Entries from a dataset
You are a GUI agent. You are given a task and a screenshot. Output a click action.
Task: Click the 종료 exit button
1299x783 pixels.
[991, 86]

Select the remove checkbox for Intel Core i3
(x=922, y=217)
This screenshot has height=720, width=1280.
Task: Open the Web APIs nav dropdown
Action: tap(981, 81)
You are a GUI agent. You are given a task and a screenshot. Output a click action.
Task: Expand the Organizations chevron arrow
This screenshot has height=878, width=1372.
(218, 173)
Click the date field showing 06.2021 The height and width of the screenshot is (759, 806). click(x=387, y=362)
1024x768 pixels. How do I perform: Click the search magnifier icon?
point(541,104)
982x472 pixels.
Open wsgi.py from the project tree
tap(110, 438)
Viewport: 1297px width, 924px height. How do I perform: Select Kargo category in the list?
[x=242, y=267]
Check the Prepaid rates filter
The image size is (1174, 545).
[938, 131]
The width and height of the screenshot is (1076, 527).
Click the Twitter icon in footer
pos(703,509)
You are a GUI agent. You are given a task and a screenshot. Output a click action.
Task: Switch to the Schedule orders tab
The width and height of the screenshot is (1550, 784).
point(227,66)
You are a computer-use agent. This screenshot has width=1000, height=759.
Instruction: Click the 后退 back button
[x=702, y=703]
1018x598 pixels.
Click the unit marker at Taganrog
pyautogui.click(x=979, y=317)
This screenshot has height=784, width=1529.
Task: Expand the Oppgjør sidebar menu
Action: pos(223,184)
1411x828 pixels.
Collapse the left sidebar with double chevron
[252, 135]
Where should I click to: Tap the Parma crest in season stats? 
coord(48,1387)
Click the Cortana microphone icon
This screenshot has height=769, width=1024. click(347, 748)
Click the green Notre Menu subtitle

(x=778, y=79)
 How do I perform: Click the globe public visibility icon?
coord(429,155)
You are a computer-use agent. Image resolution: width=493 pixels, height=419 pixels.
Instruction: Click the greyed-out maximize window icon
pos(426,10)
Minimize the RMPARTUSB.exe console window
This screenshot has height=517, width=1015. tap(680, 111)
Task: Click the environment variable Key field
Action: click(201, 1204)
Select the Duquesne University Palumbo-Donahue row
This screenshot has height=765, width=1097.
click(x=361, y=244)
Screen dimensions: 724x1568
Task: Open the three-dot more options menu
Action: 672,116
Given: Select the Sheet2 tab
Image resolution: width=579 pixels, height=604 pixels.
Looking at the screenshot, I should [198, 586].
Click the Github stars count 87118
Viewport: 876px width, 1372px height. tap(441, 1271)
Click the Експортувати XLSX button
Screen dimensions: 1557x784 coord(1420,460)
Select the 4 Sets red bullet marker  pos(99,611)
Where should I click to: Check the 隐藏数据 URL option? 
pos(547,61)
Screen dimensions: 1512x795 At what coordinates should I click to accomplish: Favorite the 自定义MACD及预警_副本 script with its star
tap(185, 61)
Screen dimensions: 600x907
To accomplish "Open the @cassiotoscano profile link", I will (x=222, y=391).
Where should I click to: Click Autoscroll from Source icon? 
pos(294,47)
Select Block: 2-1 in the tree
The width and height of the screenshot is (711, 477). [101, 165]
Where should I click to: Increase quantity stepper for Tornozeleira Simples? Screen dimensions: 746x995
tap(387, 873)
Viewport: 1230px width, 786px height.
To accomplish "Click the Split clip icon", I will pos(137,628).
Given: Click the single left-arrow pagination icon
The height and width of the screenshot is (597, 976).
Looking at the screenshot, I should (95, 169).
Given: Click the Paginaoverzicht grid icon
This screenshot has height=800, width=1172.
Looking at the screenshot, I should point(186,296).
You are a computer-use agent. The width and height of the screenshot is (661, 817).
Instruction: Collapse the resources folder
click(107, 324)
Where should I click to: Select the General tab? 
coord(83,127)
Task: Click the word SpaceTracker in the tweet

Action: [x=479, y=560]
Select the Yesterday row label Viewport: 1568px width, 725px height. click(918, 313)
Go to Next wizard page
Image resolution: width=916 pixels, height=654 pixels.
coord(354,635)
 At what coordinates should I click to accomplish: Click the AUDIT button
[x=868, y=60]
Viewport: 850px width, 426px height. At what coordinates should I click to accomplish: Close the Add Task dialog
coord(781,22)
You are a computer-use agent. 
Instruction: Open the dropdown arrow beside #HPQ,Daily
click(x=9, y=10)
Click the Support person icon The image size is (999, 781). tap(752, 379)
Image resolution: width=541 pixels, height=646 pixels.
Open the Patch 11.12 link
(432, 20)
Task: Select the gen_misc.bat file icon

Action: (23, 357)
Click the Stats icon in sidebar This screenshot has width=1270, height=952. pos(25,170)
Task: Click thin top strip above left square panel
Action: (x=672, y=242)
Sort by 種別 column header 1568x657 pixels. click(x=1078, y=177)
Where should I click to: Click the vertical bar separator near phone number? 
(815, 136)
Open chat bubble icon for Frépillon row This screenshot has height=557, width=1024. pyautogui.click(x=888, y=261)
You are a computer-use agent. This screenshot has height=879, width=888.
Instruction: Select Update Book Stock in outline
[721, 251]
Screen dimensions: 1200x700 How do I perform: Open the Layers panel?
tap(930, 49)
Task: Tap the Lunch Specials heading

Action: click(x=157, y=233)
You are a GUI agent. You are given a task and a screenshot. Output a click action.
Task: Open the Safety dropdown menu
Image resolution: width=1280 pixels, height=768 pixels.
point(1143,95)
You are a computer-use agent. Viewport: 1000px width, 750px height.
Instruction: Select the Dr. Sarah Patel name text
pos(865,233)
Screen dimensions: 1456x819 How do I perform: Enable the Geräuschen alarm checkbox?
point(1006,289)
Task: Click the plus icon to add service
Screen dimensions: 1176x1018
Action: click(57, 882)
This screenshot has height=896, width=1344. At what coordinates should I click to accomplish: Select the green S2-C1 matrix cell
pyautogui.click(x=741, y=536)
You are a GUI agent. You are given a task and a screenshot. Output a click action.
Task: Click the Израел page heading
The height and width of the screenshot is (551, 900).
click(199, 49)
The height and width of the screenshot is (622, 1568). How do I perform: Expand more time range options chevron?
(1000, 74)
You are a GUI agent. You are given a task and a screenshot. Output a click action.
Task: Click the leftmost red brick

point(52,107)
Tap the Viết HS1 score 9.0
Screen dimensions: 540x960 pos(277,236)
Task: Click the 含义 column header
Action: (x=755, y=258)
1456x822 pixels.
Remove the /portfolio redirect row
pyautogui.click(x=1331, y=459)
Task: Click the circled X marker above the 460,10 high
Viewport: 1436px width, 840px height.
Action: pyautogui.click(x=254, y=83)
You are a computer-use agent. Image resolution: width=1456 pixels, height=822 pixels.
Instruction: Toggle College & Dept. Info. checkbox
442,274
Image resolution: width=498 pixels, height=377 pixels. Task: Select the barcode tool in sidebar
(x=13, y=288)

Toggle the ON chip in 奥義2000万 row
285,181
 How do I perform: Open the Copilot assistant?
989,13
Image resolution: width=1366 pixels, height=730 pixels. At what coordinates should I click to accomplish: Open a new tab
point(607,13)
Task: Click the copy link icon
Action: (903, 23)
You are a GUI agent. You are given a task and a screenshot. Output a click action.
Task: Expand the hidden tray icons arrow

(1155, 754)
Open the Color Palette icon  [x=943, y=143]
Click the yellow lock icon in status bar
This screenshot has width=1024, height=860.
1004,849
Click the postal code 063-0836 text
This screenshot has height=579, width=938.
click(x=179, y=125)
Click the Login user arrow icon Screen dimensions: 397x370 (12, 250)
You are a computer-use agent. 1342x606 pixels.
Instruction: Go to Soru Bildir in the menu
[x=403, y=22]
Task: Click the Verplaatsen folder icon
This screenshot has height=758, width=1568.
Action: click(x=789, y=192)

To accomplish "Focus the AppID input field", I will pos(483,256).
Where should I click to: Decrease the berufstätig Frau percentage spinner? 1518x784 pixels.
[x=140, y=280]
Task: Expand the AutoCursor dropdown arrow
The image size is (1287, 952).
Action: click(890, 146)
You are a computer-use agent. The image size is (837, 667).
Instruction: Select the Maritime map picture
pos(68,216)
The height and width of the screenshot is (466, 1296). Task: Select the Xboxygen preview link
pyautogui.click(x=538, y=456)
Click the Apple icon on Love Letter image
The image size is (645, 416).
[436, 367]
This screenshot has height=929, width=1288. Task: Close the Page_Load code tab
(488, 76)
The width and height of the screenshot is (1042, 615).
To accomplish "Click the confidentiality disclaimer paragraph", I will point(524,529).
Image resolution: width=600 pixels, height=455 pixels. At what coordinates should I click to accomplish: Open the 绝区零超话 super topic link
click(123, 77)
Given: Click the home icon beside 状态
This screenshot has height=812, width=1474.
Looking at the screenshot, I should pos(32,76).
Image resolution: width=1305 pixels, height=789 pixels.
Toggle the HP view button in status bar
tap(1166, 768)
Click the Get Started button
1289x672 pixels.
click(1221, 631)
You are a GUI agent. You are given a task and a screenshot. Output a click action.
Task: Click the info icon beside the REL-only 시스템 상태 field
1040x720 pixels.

» What to work on: Rewrite everything from the line containing "Click the Support" down to the line containing "Action: (23, 357)", requests included, and shift every coordinate in the answers up by 42.

» Exercise output:
Click the Support person icon The image size is (999, 781). tap(794, 421)
Image resolution: width=541 pixels, height=646 pixels.
Open the Patch 11.12 link
(474, 62)
Task: Select the gen_misc.bat file icon

Action: (65, 399)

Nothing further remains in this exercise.